There are millions of children across the planet who need a good home. How about taking responsibility for them if folks want to have a child.


----------



## CoryKS (Dec 12, 2009)

Anyone who thinks there are too many people in the world is perfectly free to step up and take one for the team.  Otherwise... my body, my choice.


----------



## Omar B (Dec 12, 2009)

I'm not into having kids ... but the thought of other people thinking about it makes me want to have a whole litter.


----------



## Makalakumu (Dec 12, 2009)

http://www.chinadaily.com.cn/china/2009-12/10/content_9151129.htm



> COPENHAGEN: Population and climate change are intertwined but the population issue has remained a blind spot when countries discuss ways to mitigate climate change and slow down global warming, according to Zhao Baige, vice-minister of National Population and Family Planning Commission of China (NPFPC) .
> 
> 
> "Dealing with climate change is not simply an issue of CO2 emission reduction but a comprehensive challenge involving political, economic, social, cultural and ecological issues, and the population concern fits right into the picture," said Zhao, who is a member of the Chinese government delegation.
> ...



Looks like some form of population control, be it a one child policy, or something more extreme, is a serious topic among delegations seeking a binding international agreement at Copenhagen.  How did we get to the point where this soul-less genocidal totalitarian control injected its way into the debate?


----------



## Archangel M (Dec 12, 2009)

How do we enforce it in third world countries? Or in nations not party to the agreements?


----------



## girlbug2 (Dec 13, 2009)

That these discussions are even going on scares me. Look up the plot synopsis for the film Fortress. It's not a great film by any means but the similarities to the ideas in that article are astounding. I think it presents a possible direction for a one-child global policy, and it's not pretty.


----------



## Makalakumu (Dec 13, 2009)

Archangel M said:


> How do we enforce it in third world countries? Or in nations not party to the agreements?

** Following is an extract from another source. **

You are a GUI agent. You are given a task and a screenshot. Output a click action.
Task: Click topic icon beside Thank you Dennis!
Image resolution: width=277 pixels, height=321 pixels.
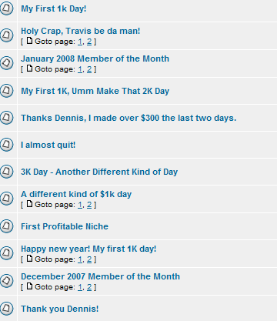click(x=6, y=308)

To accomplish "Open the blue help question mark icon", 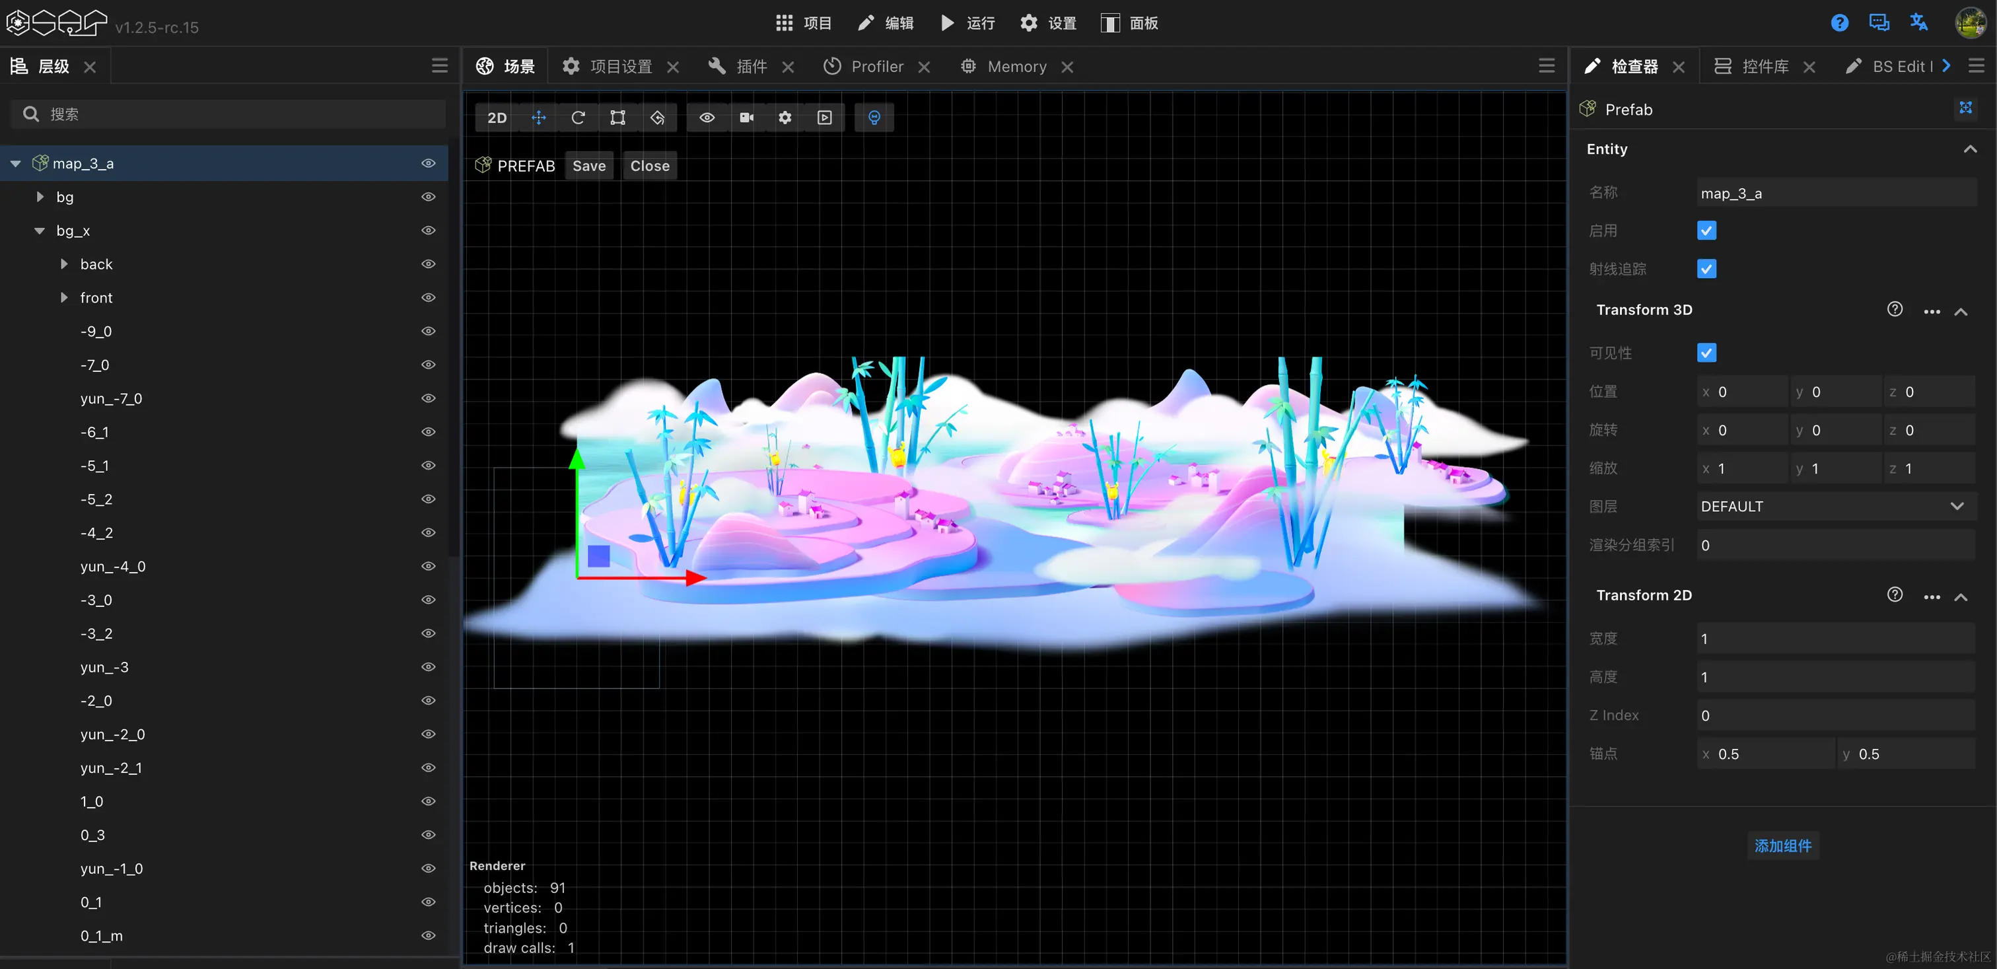I will pyautogui.click(x=1839, y=22).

No kidding.  Maybe we find another use for our military...or I should say the UN's military.


----------



## MA-Caver (Dec 13, 2009)

maunakumu said:


> No kidding.  Maybe we find another use for our military...or I should say the UN's military.


If they can get enough of the same mind set then the Smurfs will be more than happy to enforce whatever ruling that there is.


----------



## Archangel M (Dec 13, 2009)

Our President has surrounded himself with people who believe in this sort of stuff.



> p. 837: 'Indeed, it has been concluded that compulsory population-control laws, even including laws requiring compulsory abortion, could be sustained under the existing Constitution if the population crisis became sufficiently severe to endanger the society.'


 
From a book published in the 1970's called _Ecoscience: Population, Resources, Environment..._co-authored by none other than our SCIENCE CZAR John Holdren.


----------



## Marginal (Dec 13, 2009)

Preaching population control in nations where the birth rate is already declining always seemed silly. On top of that, if we do over populate, there are plenty of natural mechanisms in place to remedy that. (Famine, disease, war, disasters...)


----------



## Makalakumu (Dec 13, 2009)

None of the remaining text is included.